*** Block opens ***
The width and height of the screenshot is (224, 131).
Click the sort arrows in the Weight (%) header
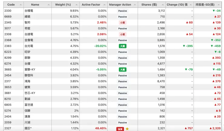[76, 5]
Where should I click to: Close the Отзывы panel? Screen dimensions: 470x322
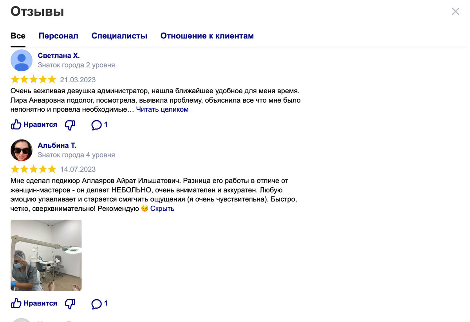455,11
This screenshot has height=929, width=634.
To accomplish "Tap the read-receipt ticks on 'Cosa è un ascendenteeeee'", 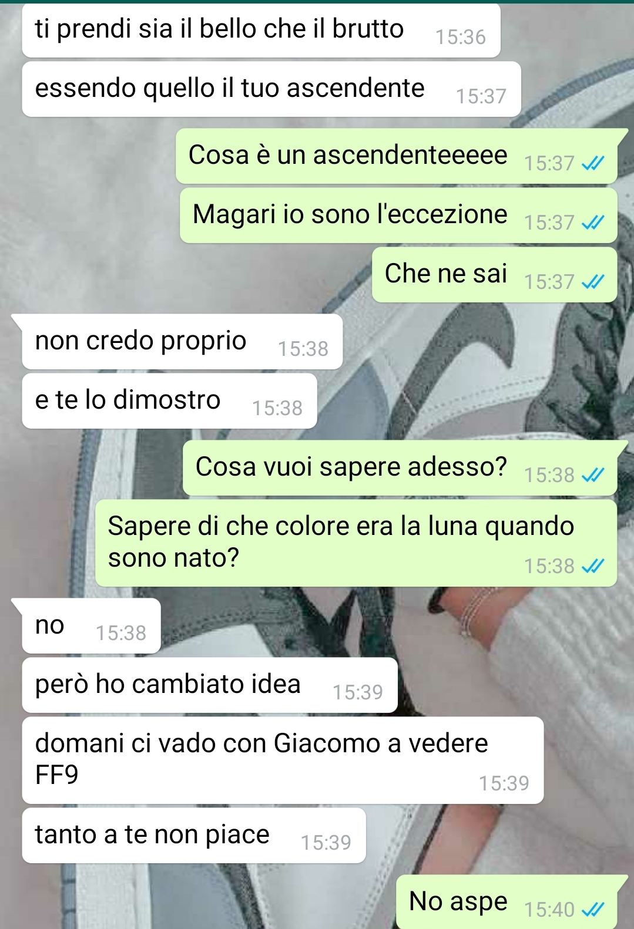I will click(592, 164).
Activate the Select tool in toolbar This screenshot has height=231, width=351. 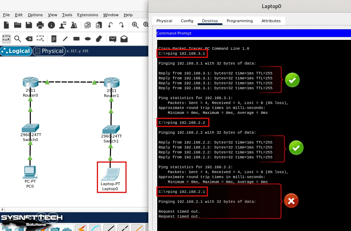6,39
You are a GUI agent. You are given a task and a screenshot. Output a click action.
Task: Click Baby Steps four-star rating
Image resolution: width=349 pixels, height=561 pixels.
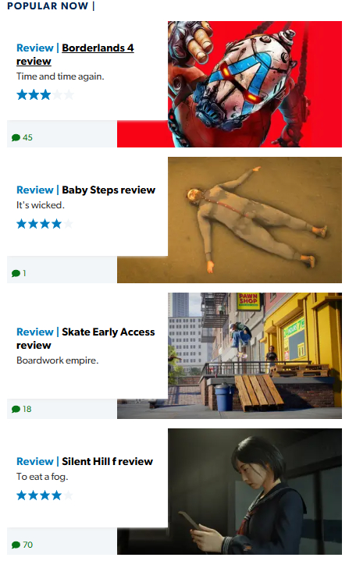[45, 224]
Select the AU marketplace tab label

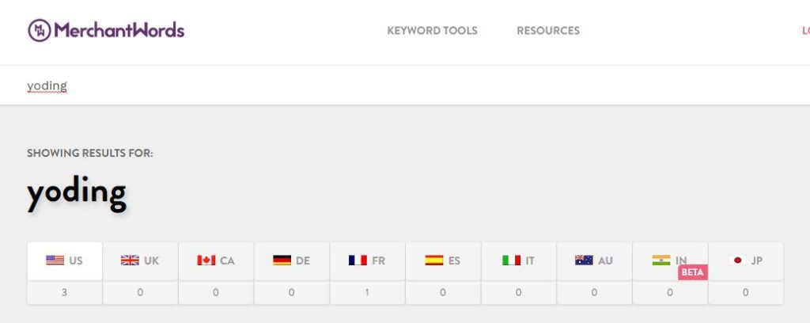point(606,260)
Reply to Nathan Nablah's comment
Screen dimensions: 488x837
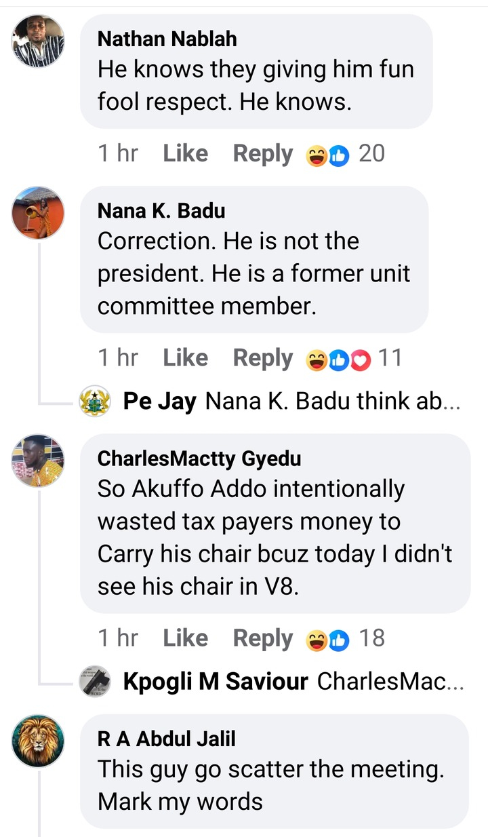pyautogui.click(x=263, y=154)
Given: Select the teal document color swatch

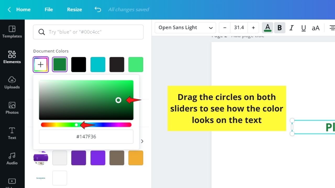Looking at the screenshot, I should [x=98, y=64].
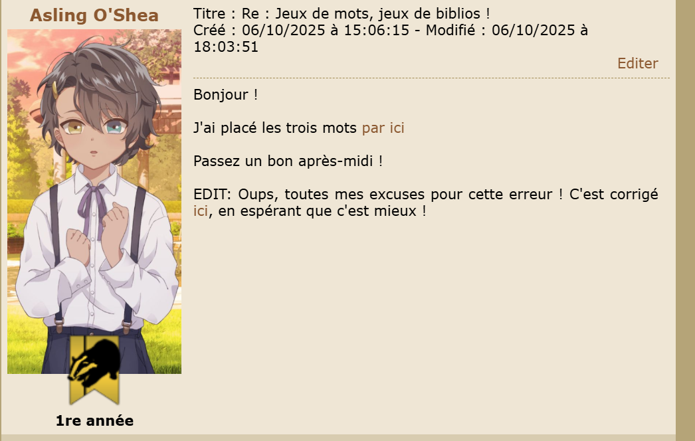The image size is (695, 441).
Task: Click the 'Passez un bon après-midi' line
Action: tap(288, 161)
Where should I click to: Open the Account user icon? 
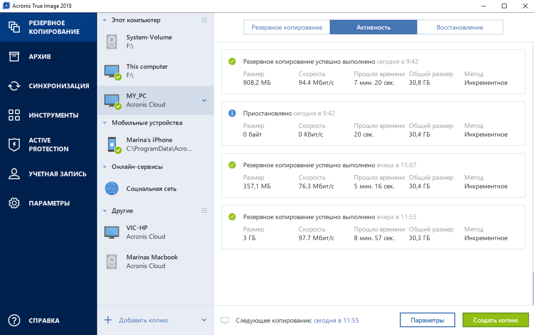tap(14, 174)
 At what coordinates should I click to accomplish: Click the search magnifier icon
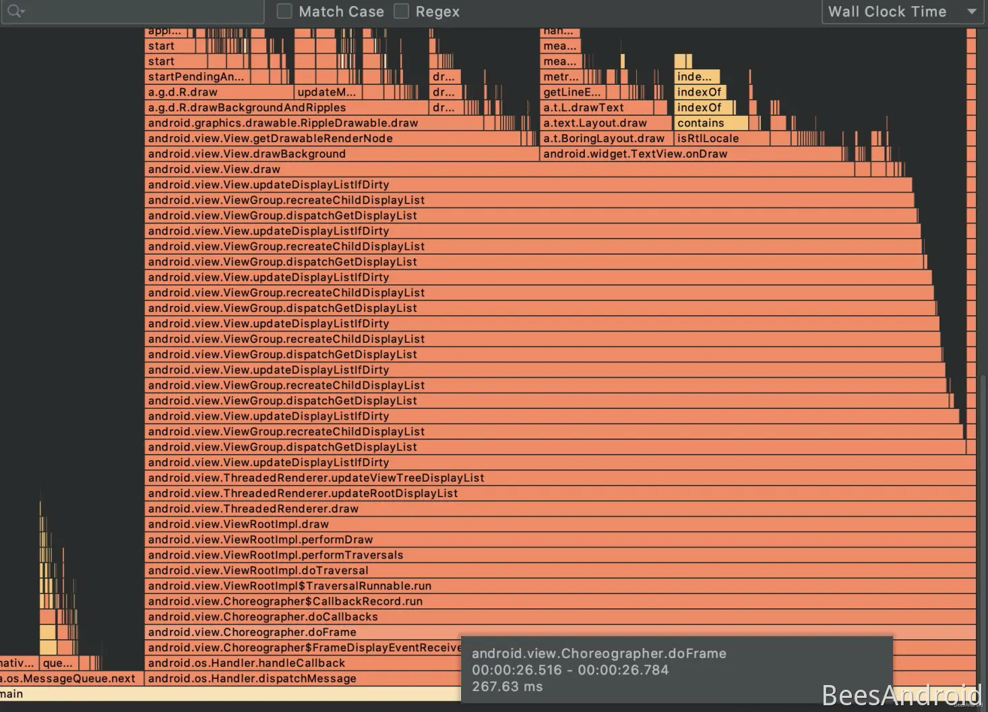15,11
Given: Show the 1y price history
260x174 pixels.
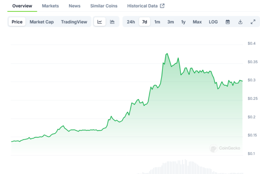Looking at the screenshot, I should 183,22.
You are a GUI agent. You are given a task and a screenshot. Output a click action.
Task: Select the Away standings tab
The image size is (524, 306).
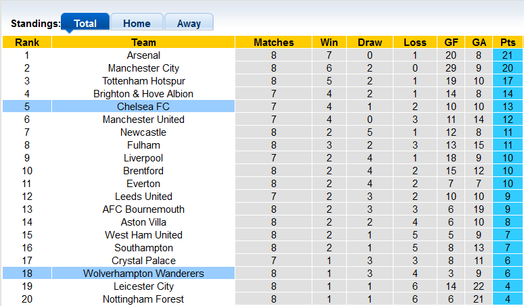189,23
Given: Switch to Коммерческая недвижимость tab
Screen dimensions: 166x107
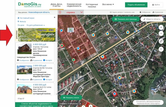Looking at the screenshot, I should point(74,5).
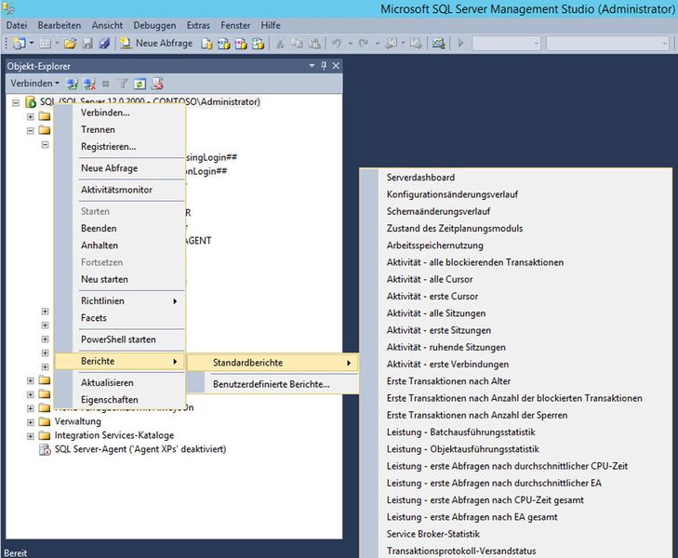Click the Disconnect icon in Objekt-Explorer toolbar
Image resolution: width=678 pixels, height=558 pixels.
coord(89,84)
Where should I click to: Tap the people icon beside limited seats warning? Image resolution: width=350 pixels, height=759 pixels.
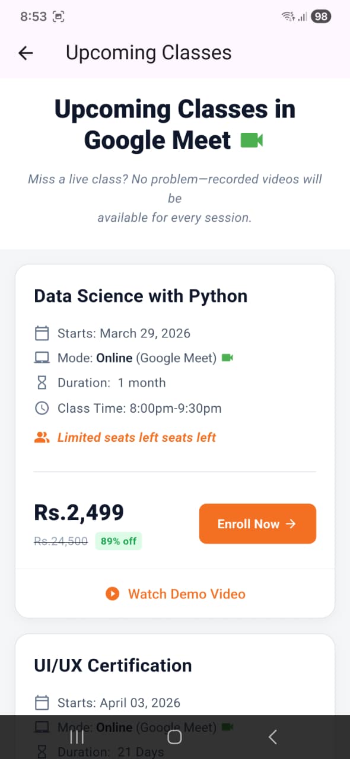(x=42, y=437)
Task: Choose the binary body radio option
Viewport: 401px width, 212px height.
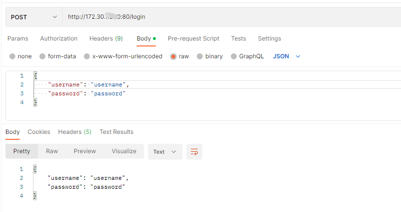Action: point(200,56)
*** Block closes ***
WHAT TO WORK ON -
From the line containing "Where should I click to: Open" down to the end of the data above, reproduce each line exactly; no pictures.

RESULT -
Where should I click to: Open the Account user icon? 
tap(14, 174)
 At what coordinates should I click to accomplish: Click the search magnifier icon
15,11
Given: Show the 1y price history
260x174 pixels.
Looking at the screenshot, I should 183,22.
You are a GUI agent. You are given a task and a screenshot. Output a click action.
Task: Select the Away standings tab
The image size is (524, 306).
189,23
Given: Switch to Коммерческая недвижимость tab
Screen dimensions: 166x107
Looking at the screenshot, I should point(74,5).
Click the Disconnect icon in Objekt-Explorer toolbar
Image resolution: width=678 pixels, height=558 pixels.
coord(89,84)
Where should I click to: Tap the people icon beside limited seats warning? Image resolution: width=350 pixels, height=759 pixels.
(x=42, y=437)
Task: Choose the binary body radio option
Viewport: 401px width, 212px height.
Action: point(200,56)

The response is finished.